One of the tasks of your system is to detect, analyze, solve and prevent any deviation from your (healthcare) standards (the desired situation) in the future. To do this, install a possibility on the work floor to directly call for help, a so-called andon2. Think, for example, of a traffic light, so that your colleagues and/or your team leader know that something is going on and how urgent it is, so that they can come to help as quickly as necessary. Problems that the team cannot solve, you take to the next level, if necessary all the way up to the CEO.
Who is responsible for the management system?

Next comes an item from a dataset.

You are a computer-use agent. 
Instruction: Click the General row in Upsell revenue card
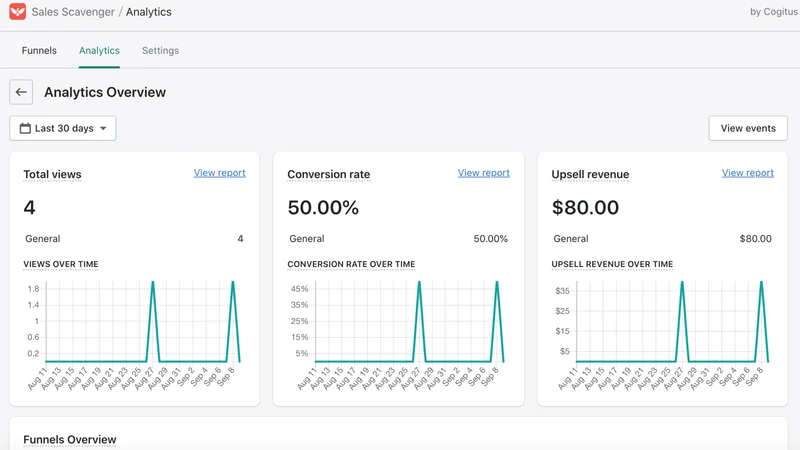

Who is going to take care of this? That all elements of your management system for self-management are present in all your teams and that they are connected to each other. This is a task of the management (within an organization with multiple teams). Also at Buurtzorg. What makes that they have succeeded and many others haven’t? Because Buurtzorg is self-managing from the start; including the founders. So they didn’t have to change “anything”. Their most important task is to monitor and nurture the culture and the system within which self-management can take place.
Existing organizations, with a culture in which managers are the decision makers, find it very difficult to evolve towards self-management, because they, the leaders, forget that this requires a culture and system change. They are often inclined – under the guise of “self-management” – to delegate responsibility for implementation. Beware of this! Before you know it, you have appointed an (extra) “manager”.
A culture change starts with changing your own mindset and your own behavior, as a leader. I see in many organizations that this step is skipped. My most important advice if you are considering self-management:
Self-development and not self-management, is the first step!
[1] A. Orelio, Lean Thinking in Healthcare, 2023, Chapter 8.
[2] Andon is a system, developed at Toyota, that is intended to give employees the opportunity to call for help with a quality or process problem, by means of a visual signal. Everyone at Toyota is authorized (actually obliged) to use the andon and thus slow down or stop the production line!